1. It allows the candidate to present some of their redeeming features that are traditionally not put on a standard academic CVs, and that are hard to quantify, but that make them a more interesting person. Maybe they had an unusual period in life, a unique experience, some curious background. Anything that makes them less of a cookie-cutter clone of a perfect student. For the hiring committee, these unique experiences are a promise of some flexibility, at intellectual and personal level, and an opportunity for strategic team-building. It's nice to know that as a team we'll be able to better represent the complexity of the world around us; that we are not a set of 12 identical twins that will hate each other within a month! This makes the "Diversity statement" pretty much the only part of the application package where one can spin their personal story, that could otherwise be perceived as a weaknesses, as a strength. For example, you went to grad school really late because you were doing something else for 10 years, and now you have fewer publications behind your belt? Here's your chance to explain that. There are probably other people around that can relate to this story, so it would be helpful to have a prof on the team who knows how this side of life works.

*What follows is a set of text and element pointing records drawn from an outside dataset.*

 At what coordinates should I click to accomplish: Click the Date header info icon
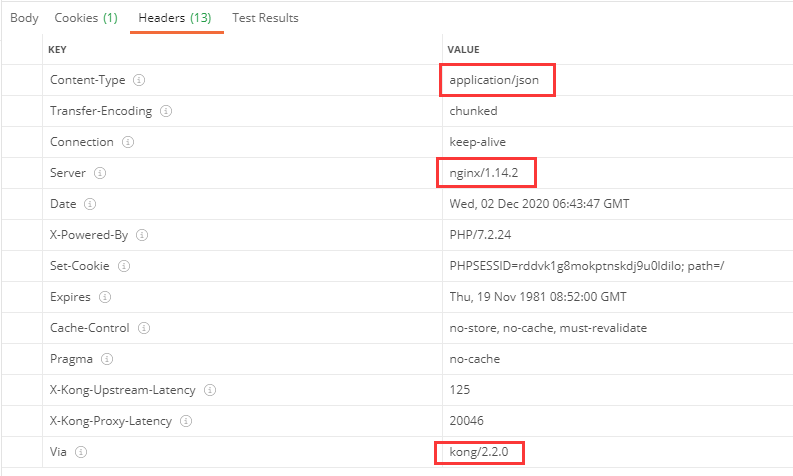90,204
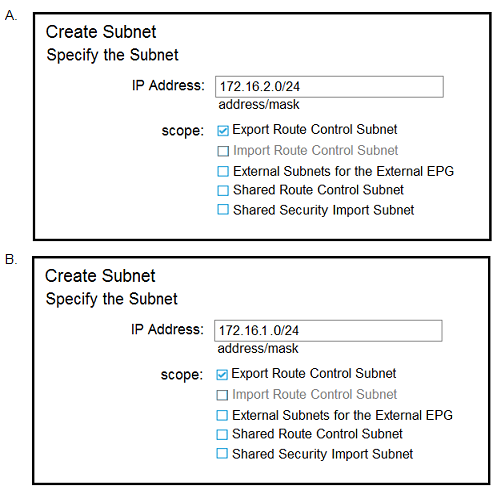Select the answer label A.

(x=11, y=16)
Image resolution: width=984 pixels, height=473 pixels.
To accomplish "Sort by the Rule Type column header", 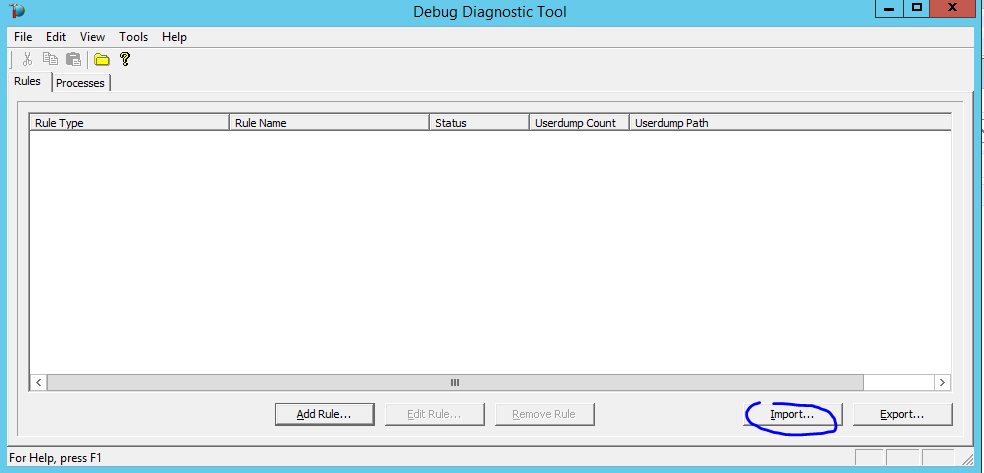I will point(129,123).
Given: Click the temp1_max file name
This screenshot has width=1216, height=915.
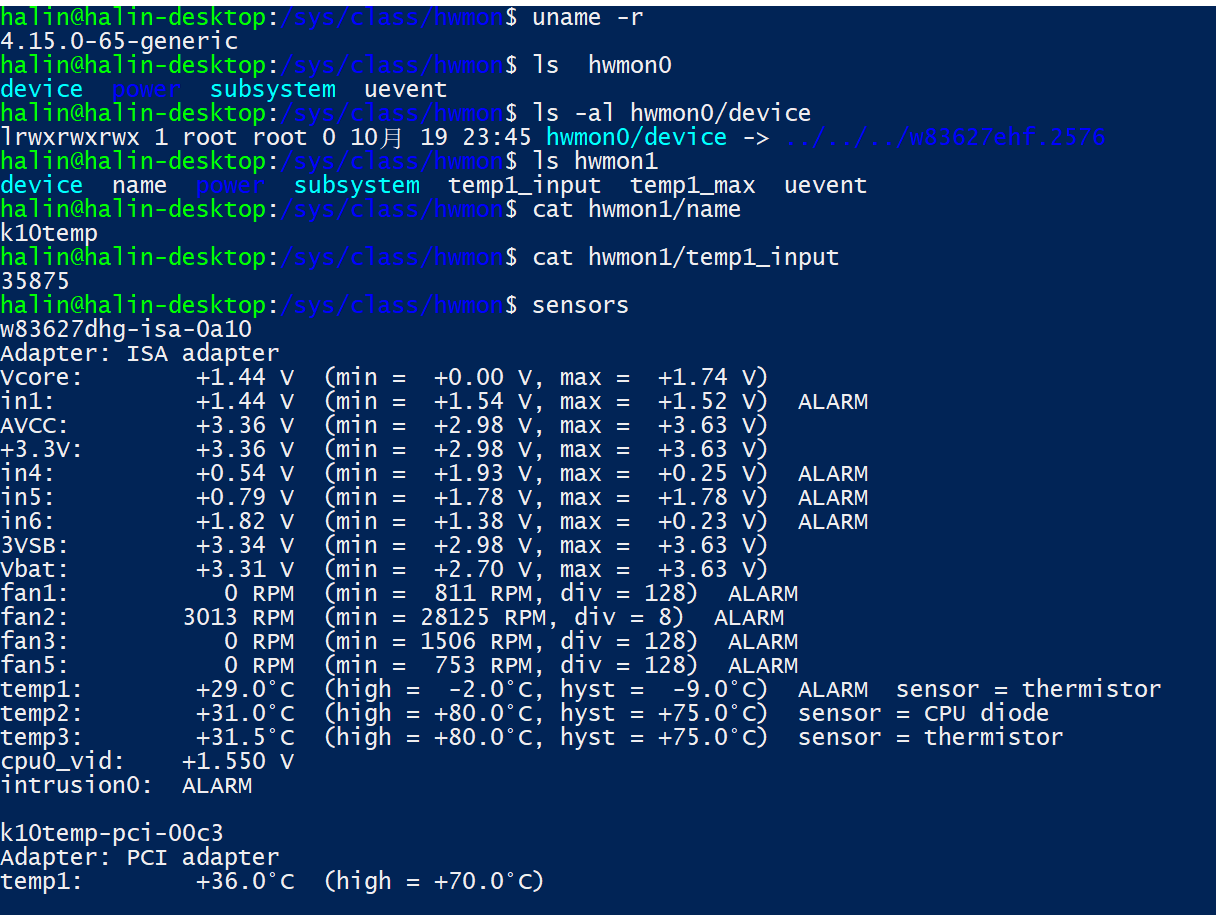Looking at the screenshot, I should coord(692,185).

2. Perhaps more importantly, the diversity statement is an opportunity for the candidate to show that they thought about issues of inclusiveness in the classroom, and have at least some ideas, even if rudimentary, about ways in which students may be different; how it can affect their education, and what can be done about it. Nobody is perfect, everything is highly personal, and I am quite convinced that by definition there is no "perfect" diversity statement, but it's an extra opportunity to guess whether the candidate is thinking about these issues at all. Whether they are humble of heart, ready to change if needed, and are driven by kindness. What you don't want is to hire somebody who only believes in tall athletic brunets (or short nerdy blondes, it doesn't matter what profile we are talking about), and is only prepared to work with this type of students. Hiring a person like that would be a huge disservice to the students.

What I am trying to say is that the bar is pretty low. One: be a human. Two: be ready to change, and try to be kind. That's the crux of it; the rest is a commentary.

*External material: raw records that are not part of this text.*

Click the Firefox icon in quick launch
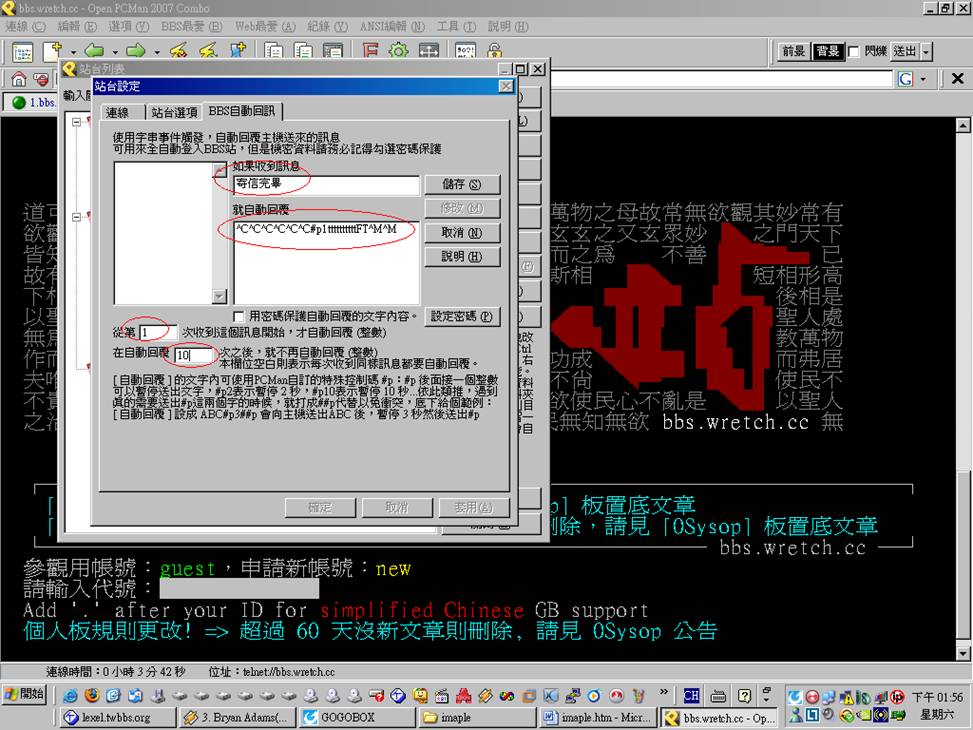 (x=92, y=696)
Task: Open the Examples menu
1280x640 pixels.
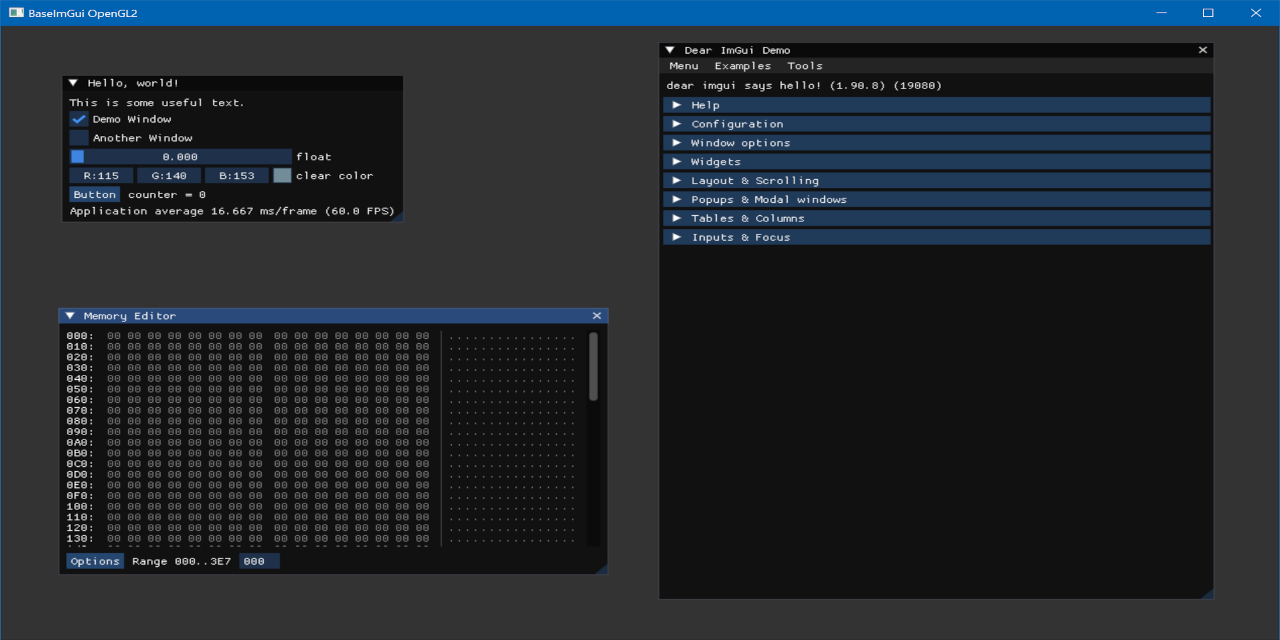Action: (x=742, y=66)
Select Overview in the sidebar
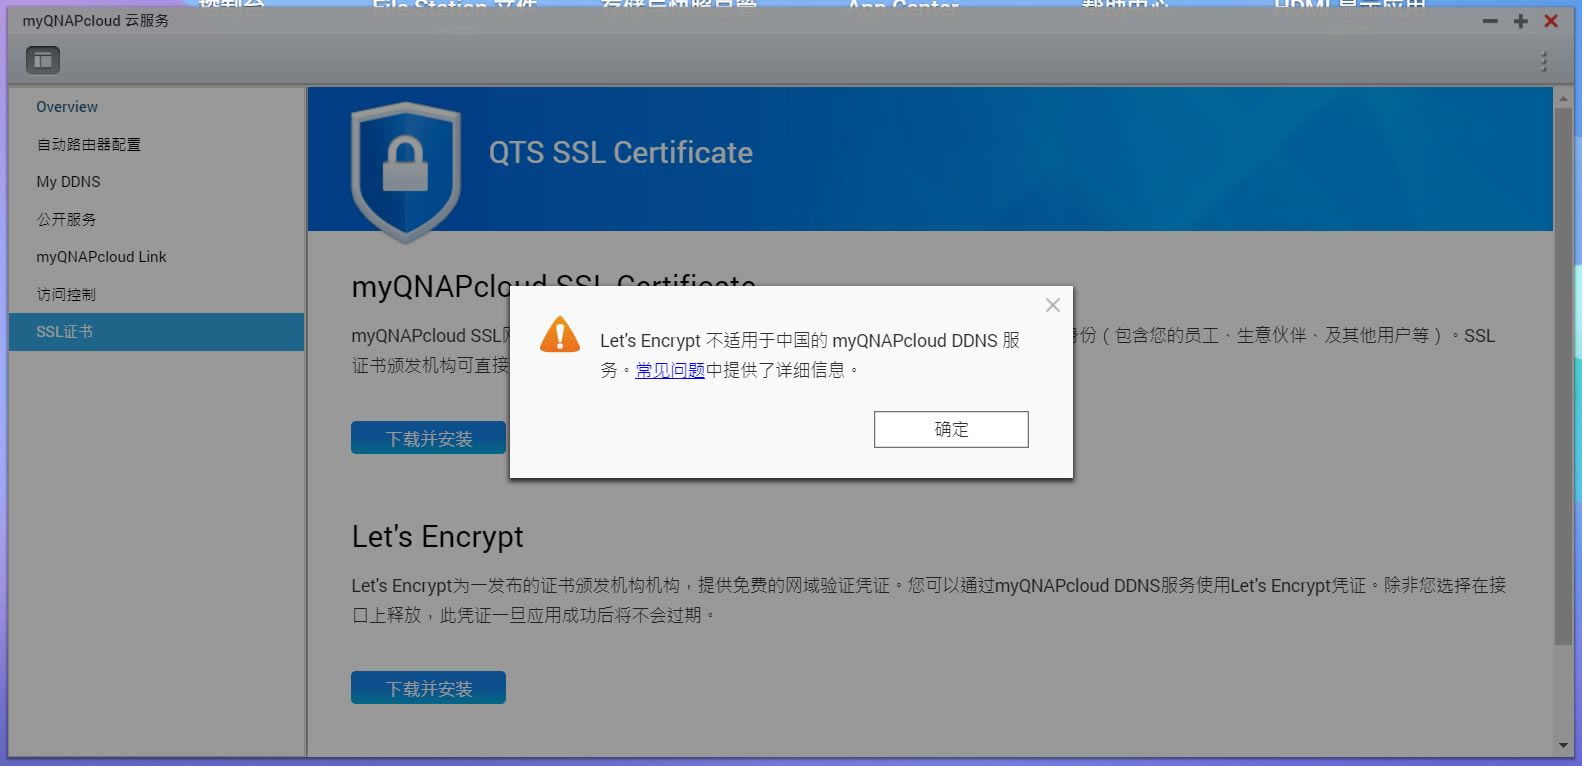 click(x=67, y=107)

Moreover, most diversity statements I've seen were written so poorly that writing a passable one should be a really low bar. Gosh, they are usually even worse than teaching statements! And teaching statements are always bad, even in a teaching school; probably because teaching is a trade with little theory, and lots of experience and art aspects to it, which makes it hard to write a meaningful one-pager about these things. But while teaching statements are always pretty bad, diversity statements are even worse. On this background, any thinking human who is not completely evil should be able to do a decent job.

Which brings me to my last point. Actually, as I think of it now, it should not be too hard to write a good diversity statement even if you are covered with tattoos of red stripy star-covered elephants and yellow hissing snakes from toes to shoulders. Because ultimately this whole concern about right thinkers not being represented in academia is a concern about diversity!! (They don't use the word diversity in the "report", as I guess it would have been too ironic, but that's what they actually seem to mean when they say "academic freedom"). A person who can relate to conservative students, and who can describe that kindly and thoughtfully, would be a great asset on any team. They just need to stay practical and write about teaching and work, and not about their treasured philosophy. (Because if they work in political science or gender studies, they can write about it in their research statement, and if they don't - it's irrelevant, exactly for academic freedom reasons). Just think about inclusive classroom, and how you'd make sure that you make your students succeed even if they are tall nerdy red-heads or whatever. Concentrate on topics of outreach, transcending political boundaries, and building a welcoming, constructive atmosphere. And it will be fine.

tldr: It's a non-issue and straw-man argument; diversity statements are useful, easy to write, and don't violate academic freedom.